> [Directions] Print every line of the records below word for word, but leave the pictures out.

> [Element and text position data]
-- -- --

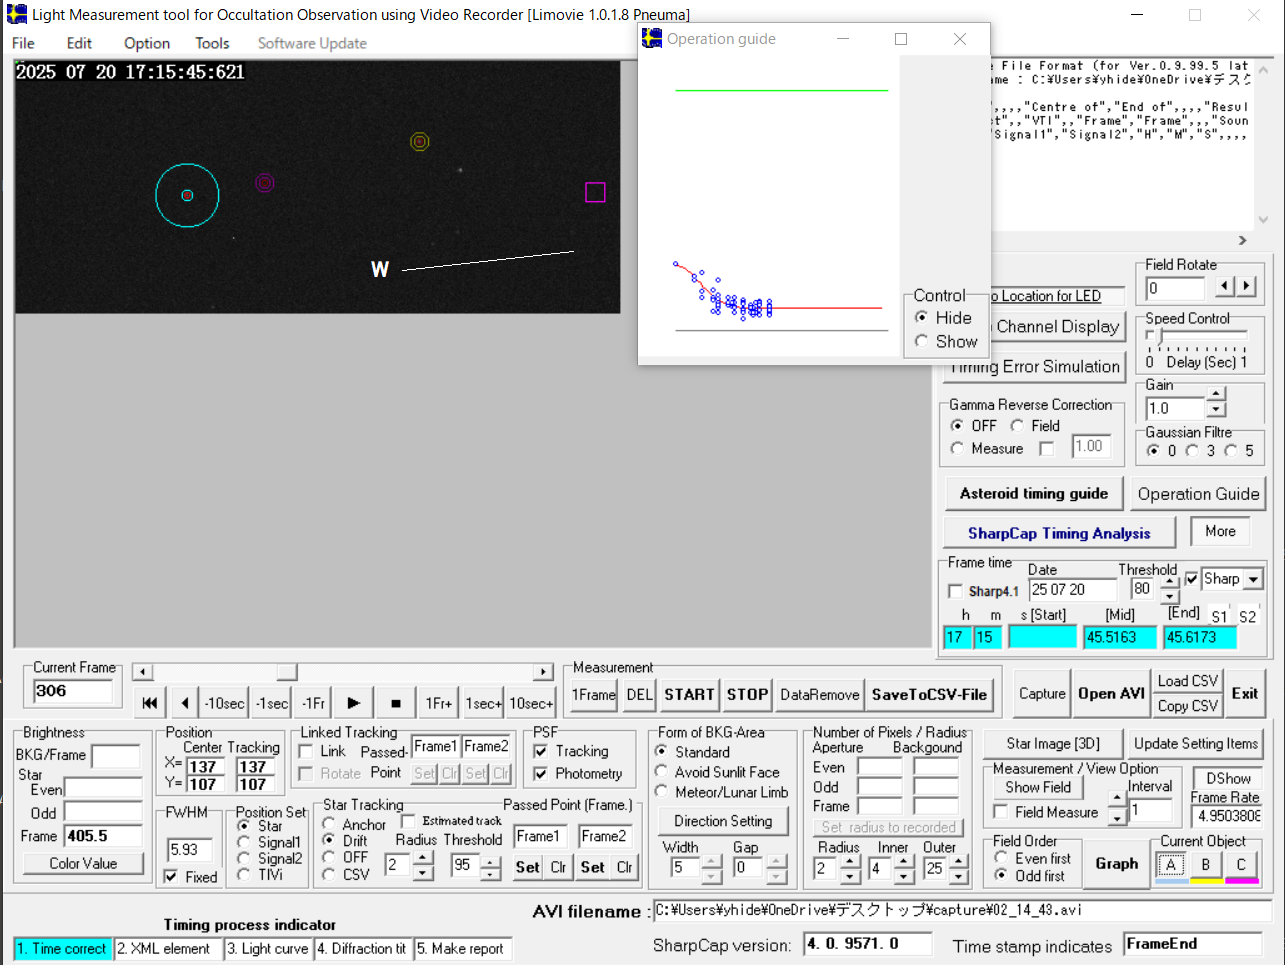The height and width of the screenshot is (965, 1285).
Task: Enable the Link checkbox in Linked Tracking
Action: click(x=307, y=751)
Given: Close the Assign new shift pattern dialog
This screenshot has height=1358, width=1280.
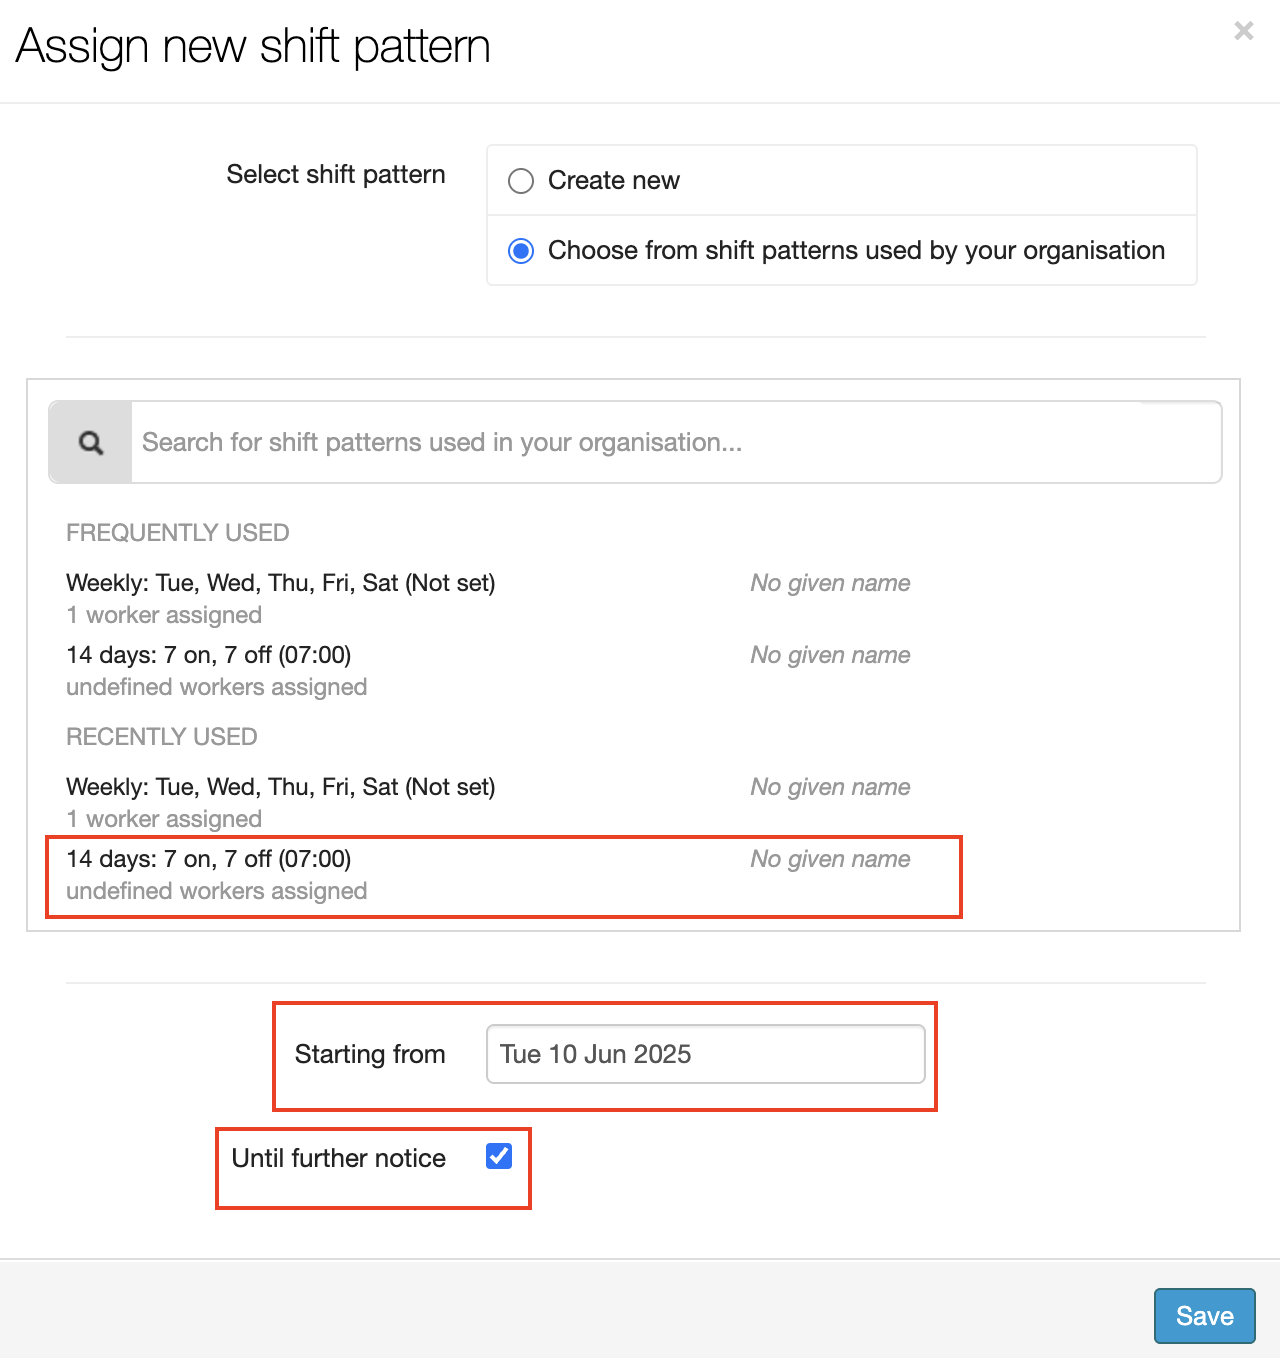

-- -- --

> [Solution for this task]
The height and width of the screenshot is (965, 1285).
Task: Enable the Link checkbox in Linked Tracking
Action: click(x=307, y=751)
Given: Close the Assign new shift pattern dialog
This screenshot has height=1358, width=1280.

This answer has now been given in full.